What You Need To Know

  •  According to data from the FBI, Daytona Beach had the highest average crime rate in the state per capita from 2015-2019

  •  Orlando and Melbourne were Nos. 9 and 10 respectively

  •  Data show that from 2015-2019 Daytona Beach saw more than 1,000 aggravated assaults

Data in the program is current through 2019, and includes the total number of violent crimes from 2015-2019.

Orlando ranked ninth on the list followed by Melbourne, but coming in at No. 1 with more than 1,200 total violent crimes reported was Daytona Beach.
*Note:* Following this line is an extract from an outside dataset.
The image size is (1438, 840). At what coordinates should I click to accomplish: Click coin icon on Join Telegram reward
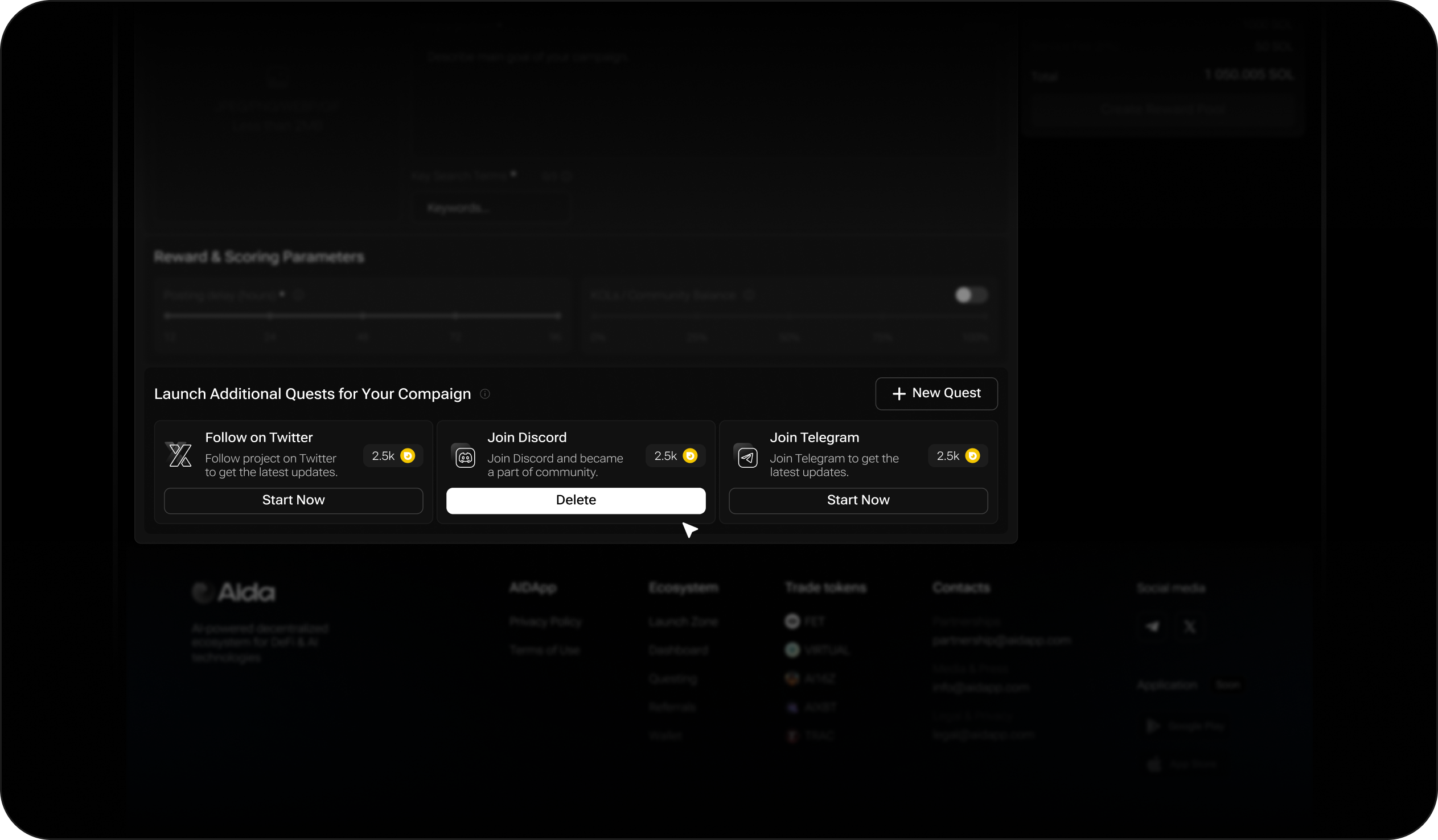coord(972,455)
Just a few blocks from Seabreeze Boulevard in Daytona Beach it’s not hard to find Rene Rafetc's former art gallery.

It’s the property that looks like a fortress surrounded by an iron fence — something that not many other property owners do.

Rafetc said that when he saw an uptick in crime in Daytona Beach about five years ago, customers stopped wanting to come to his side of town.

The painter and artist moved to Daytona Beach a little more than 10 years ago. 

“I like to see primitive, surrealistic, and things like that some times,” he said of his work. “I do different things.”

But the art and the gallery is now not for sale. Rafetc's gallery was one of the 155 robberies reported in Daytona Beach from 2015-2019. 

He also said that as the bar scene along Seabreeze Boulevard grew and got louder, business slowed and went quiet. He now sets his own curfew for safety precautions.

From 2015-2019 Daytona Beach saw more than 1,000 aggravated assaults.

“On the weekend at after 11, forget it,” Rafetc said. “I am not going to go see Seabreeze, and it is a lot of police.”

News 13 did reach out to both the city of Daytona Beach and the Daytona Beach Police Department about the data and report, but they did not immediately respond.